A legislative leader is relieved, but not surprised by the State Supreme Court ruling that upheld the school funding formula.
Senate President Pro Tem Charlie Shields , a Republican from St. Joseph, was instrumental in writing the new school funding formula approved by the legislature in 2005. He chaired the joint legislative committee that reviewed the old formula and considered changes. The committee reviewed what the top 113 school districts in the state spent to educate their students.
Missouri has 523 school districts. Funding varies greatly among them. The State Supreme Court ruling highlighted the disparity in spending per pupil, noting in the ruling written by Judge Mary Russell that the Diamond R-IV School District in southwest Missouri’s Newton County spent $4,704.11 per pupil in the 2004-2005 school year while the Gorin R-III in northeast Missouri’s Scotland County spent $15,251.28 per pupil. Tax bases among Missouri school districts vary widely as well, ranging in the 2004-2005 school year from $19,605 in assessed valuation per pupil in the Cooter R-IV School District, in southeast Missouri’s Pemiscot County, to $416,679 in the Clayton School District of St. Louis County.

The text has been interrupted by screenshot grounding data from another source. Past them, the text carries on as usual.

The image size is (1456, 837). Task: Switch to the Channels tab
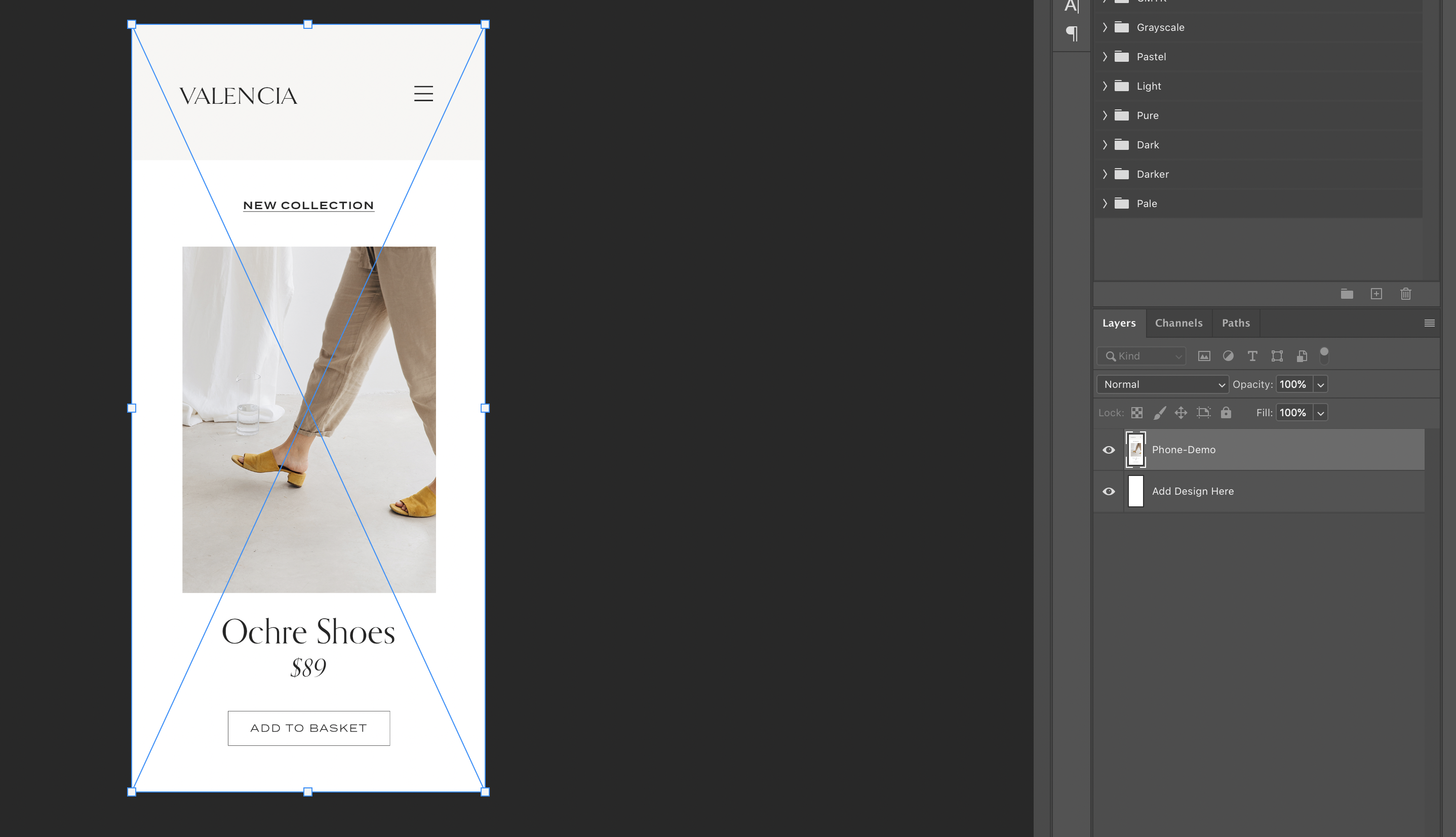1178,323
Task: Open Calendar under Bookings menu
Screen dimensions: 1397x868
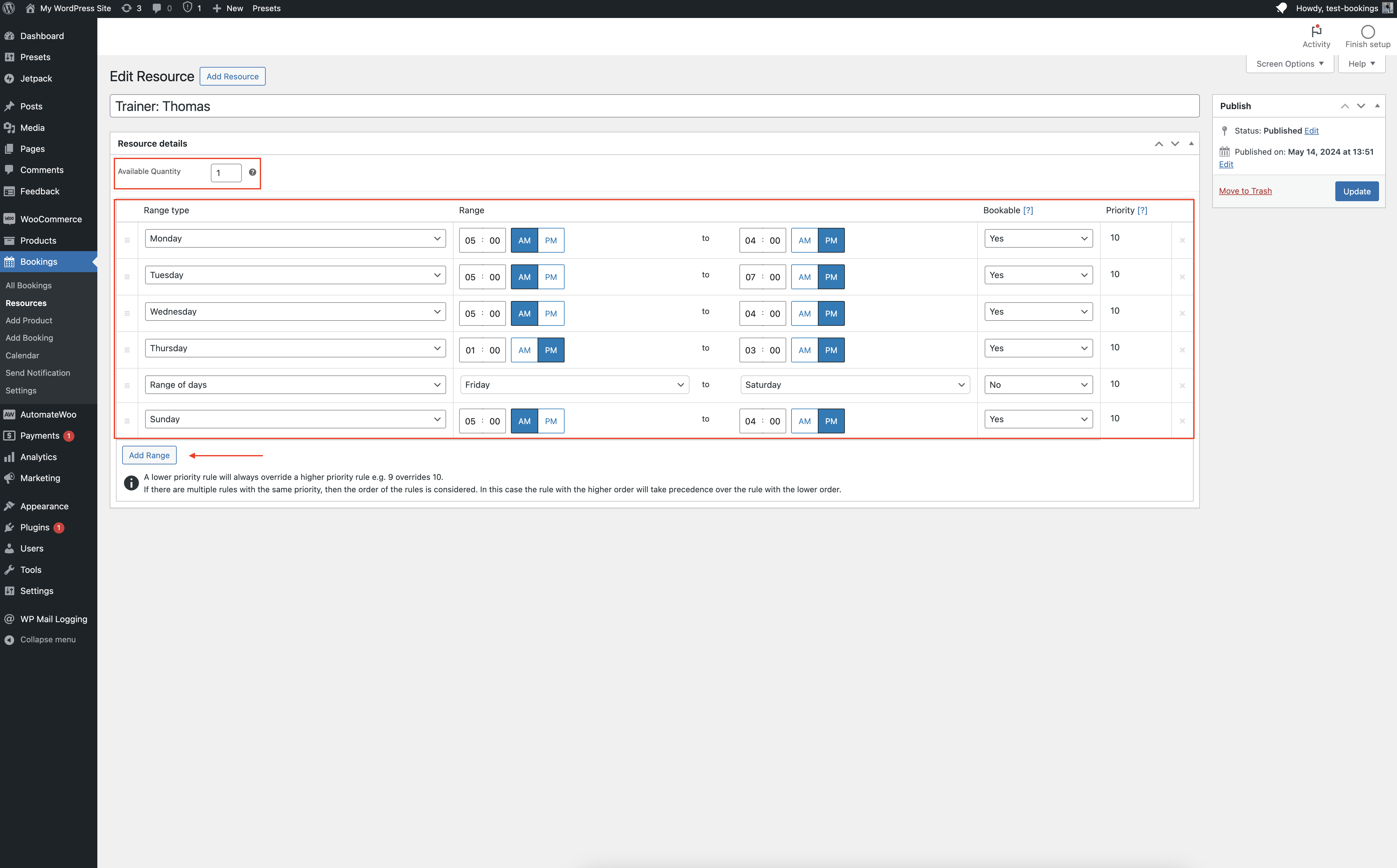Action: pos(22,355)
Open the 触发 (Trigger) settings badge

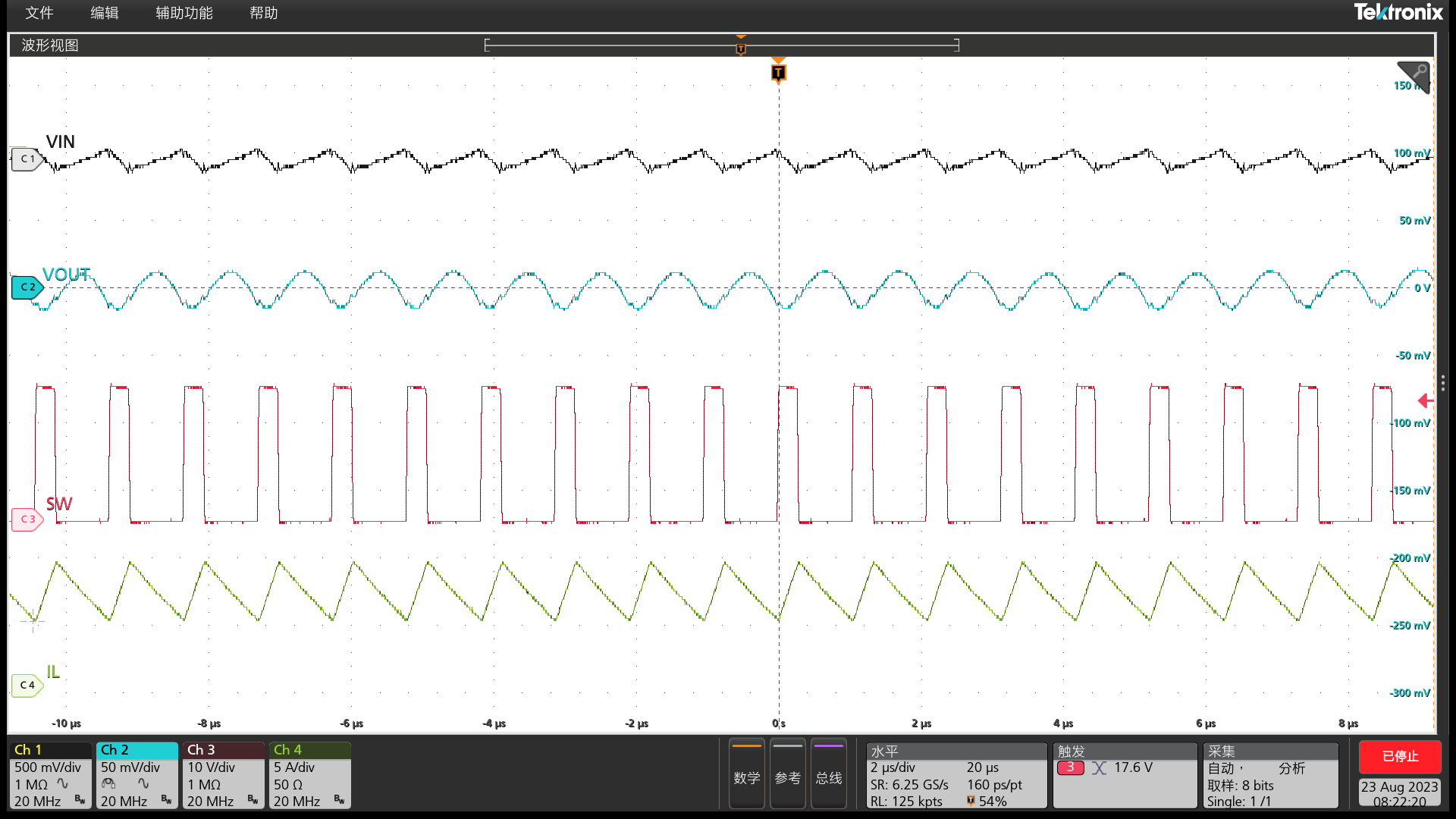[1124, 775]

The legislature based the old school funding formula on the tax base, with an emphasis on enticing school districts to raise their local levies to receive increased state funding. The interim committee focused on what those top school districts spent and settled on an average of approximately $6,300 per pupil. The legislature adopted the interim committee’s findings and approved a new funding formula with a seven-year phase in. The state is in the fourth year of that phase in.

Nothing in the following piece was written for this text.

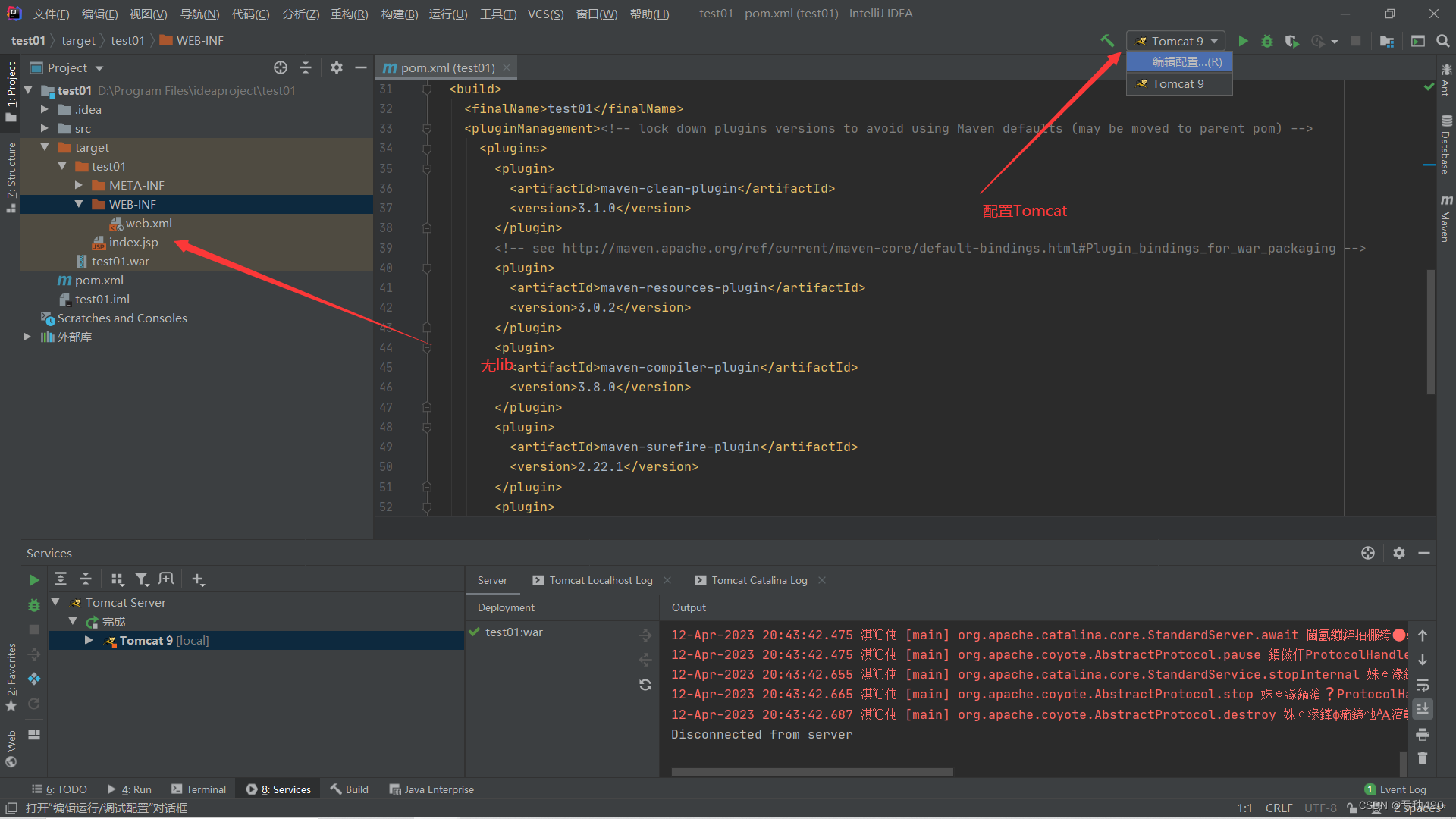This screenshot has height=819, width=1456.
Task: Click the Build project hammer icon
Action: [x=1107, y=41]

More than 250 school districts had filed a lawsuit against the state, charging that the old formula violated the state constitution. A few districts dropped out of the lawsuit when the legislature approved the new formula. More than 200 continued to press their case, charging that the new formula provided inadequate funding and distributed it inequitably.
The State Supreme Court rejected the claim and ruled the legislature acted within its constitutional authority in approving the new school funding formula.

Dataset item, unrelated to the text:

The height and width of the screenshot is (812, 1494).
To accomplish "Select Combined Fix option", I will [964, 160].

House Minority Leader Paul LeVota , a Democrat from Independence, issued a statement within a half hour of the ruling’s hand down, claiming that the ruling didn’t mean that the state was doing all it can to improve the quality of public education.
"Although the bare minimum may be sufficient to comply with the state constitution, Missouri children deserve an educational system that provides much more than the bare minimum," LeVota said in the written statement.
Shields dismissed the criticism.
"Clearly, in these tough economic times, we are doing a great deal for elementary and second education," Shields told the Missourinet. "My challenge to Rep. LeVota, if he wants to do more for education, tell me which part of mental health he’s not going to fund, tell me which part of public safety he’s not going to fund, tell me which part of MO Health Net, our safety net for low-income health care, that he’s not going to fund so he can put more money into K through 12."
LeVota took a direct slap at Republicans in his response, stating that the Republican-controlled legislature, along with a Republican governor, replaced an outdated public school funding formula with a new system this is just as inadequate and perhaps even more unfair.
Shields points out that the new formula will drive close to a billion dollars in more state money to public schools over its seven-year phase in. And Shields insists that the funding will be more fair and consistent.
"We’re going to fund schools based on what it actually takes them to educate a child," Shields says.
Shields says he wasn’t surprised by the ruling, because he expected the formula to be upheld by the courts.